Nel XIV secolo fu la famiglia Della Gherardesca, proprietaria feudale dei terreni da Cecina fino a Follonica, a dare un ulteriore impulso alla diffusione dell’attività vitivinicola a Suvereto. Nel XVII secolo poi, i latifondi vennero frammentati per divisioni di eredità e fallimenti. Questo portò ad un’evoluzione della coltivazione, tanto che nel 1830, grazie alle prime bonifiche, si estese la superfice coltivazione della vigna e dell’olivo. Al tempo dei mezzadri, il vino veniva utilizzato per il consumo dei proprietari e in parte venduto in botti. I primi riconoscimenti arrivarono nel 1886 con la partecipazione di cinque produttori di Suvereto all’Esposizione Mondiale di Roma. Ed è solo dal secondo dopoguerra che i produttori di Suvereto avviarono il percorso di valorizzazione dei vini, che vide nel 2000 il riconoscimento della Doc Suvereto come sottozona del “Val di Cornia” e successivamente nel 2011 della Docg Suvereto. Si tratta di una denominazione che guarda un po’ allo stile francese, con una sua completa reinterpretazione, in quanto i vitigni principali sono Cabernet Sauvignon, Merlot e Sangiovese.
Si può trovare la tipologia con il blend Cabernet Sauvignon e Merlot, oppure la tipologia con un solo vitigno, ad es. solo Sangiovese, al quale può essere assemblato anche un 15% di altre uve a bacca nera, provenienti da altri vitigni idonei alla coltivazione per la regione Toscana.

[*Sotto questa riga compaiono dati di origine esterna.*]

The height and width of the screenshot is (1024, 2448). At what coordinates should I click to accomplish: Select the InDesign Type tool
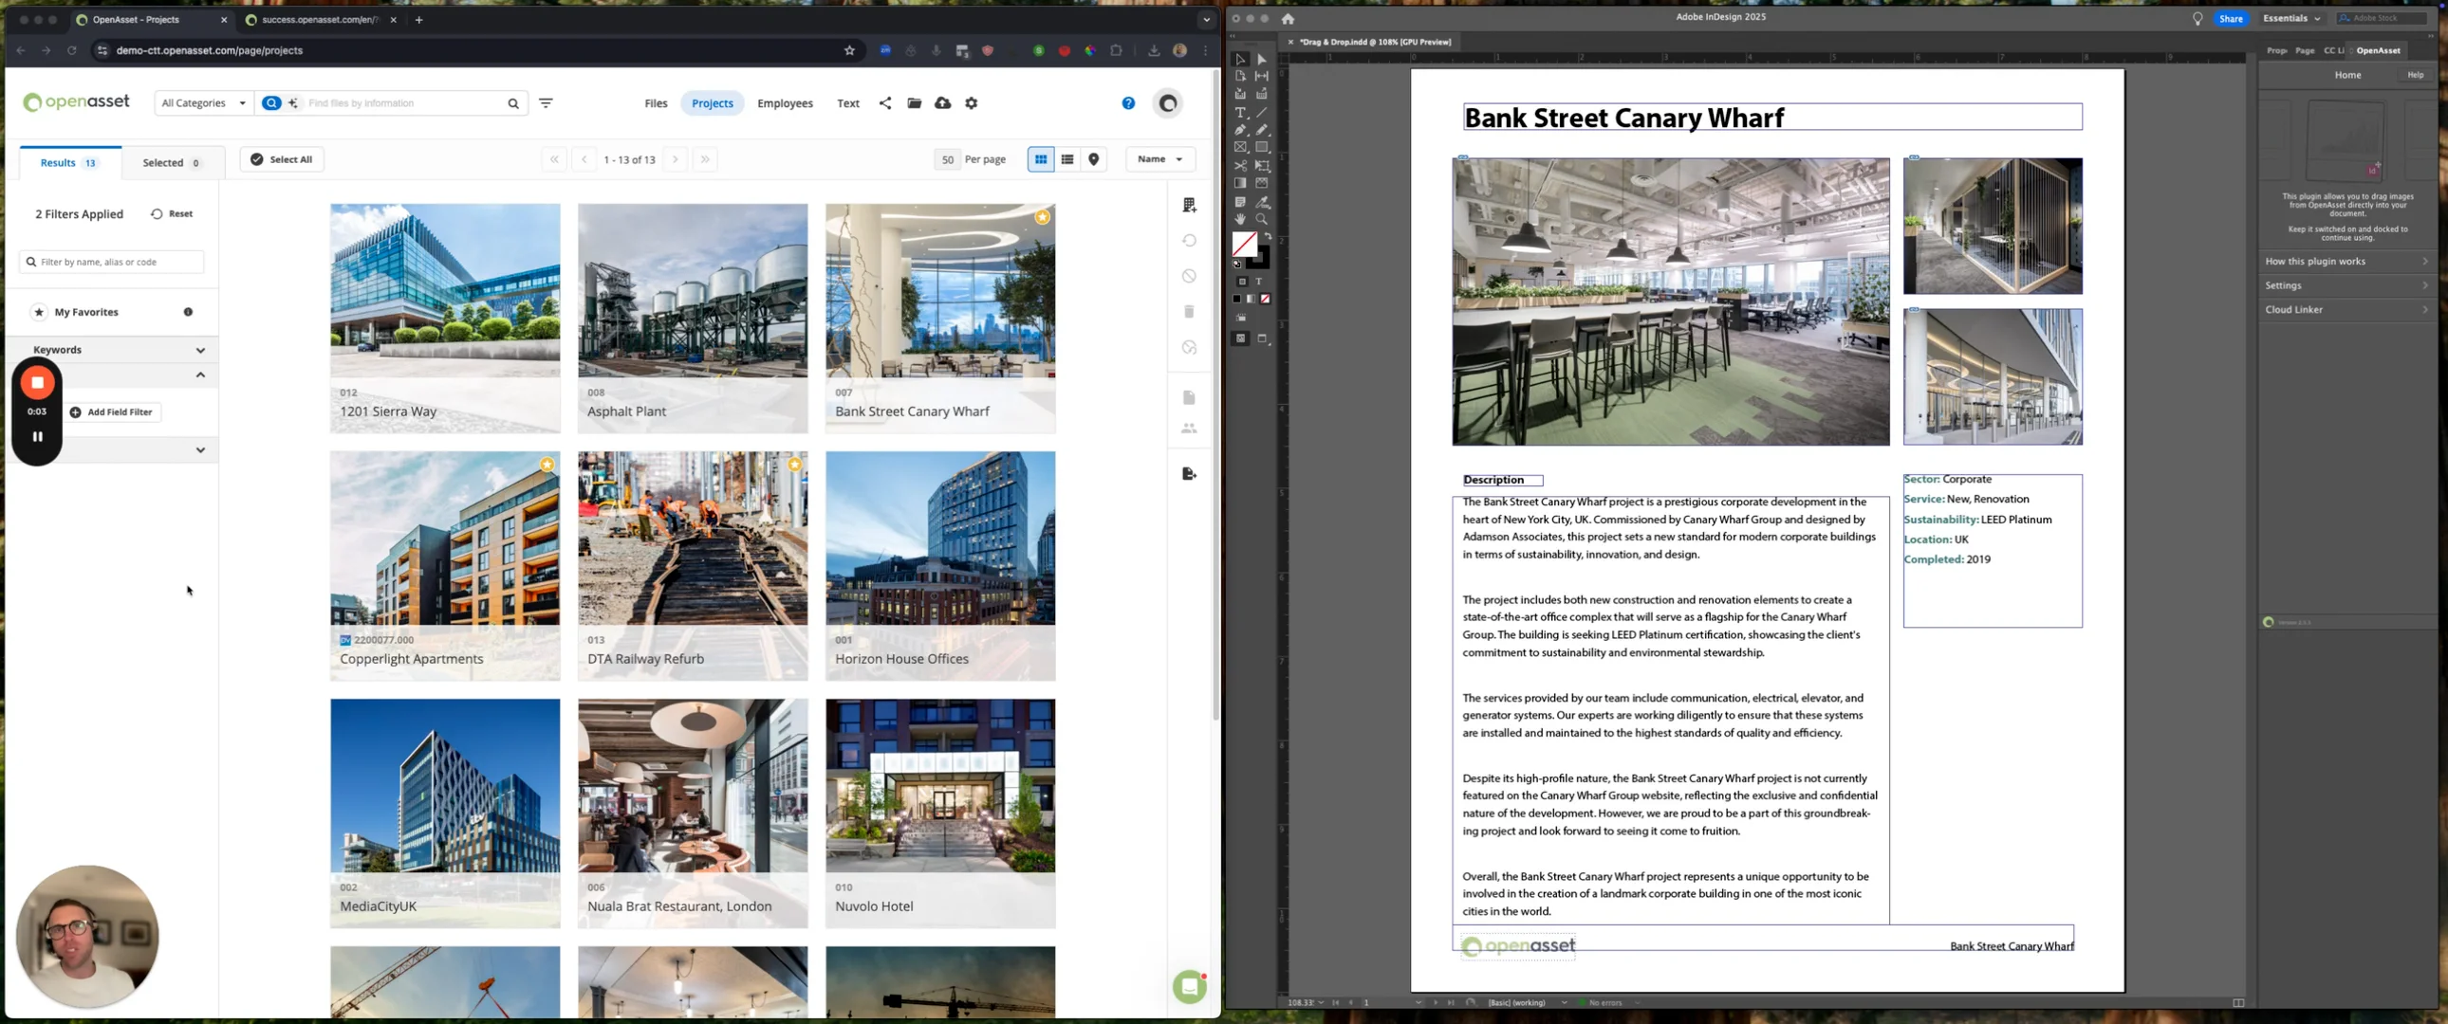tap(1240, 112)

Il vino viene affinato per 24 mesi di cui 18 in legno di rovere. Dal colore rosso rubino intenso, il Suvereto ha aromi tipici di frutti a bacca rossa come ciliegia e mora, ma anche prugna o fichi secchi. Va servito alla temperatura di 16/18° e si sposa perfettamente con le carni rosse, arrosti, grigliate, selvaggina e cacciagione.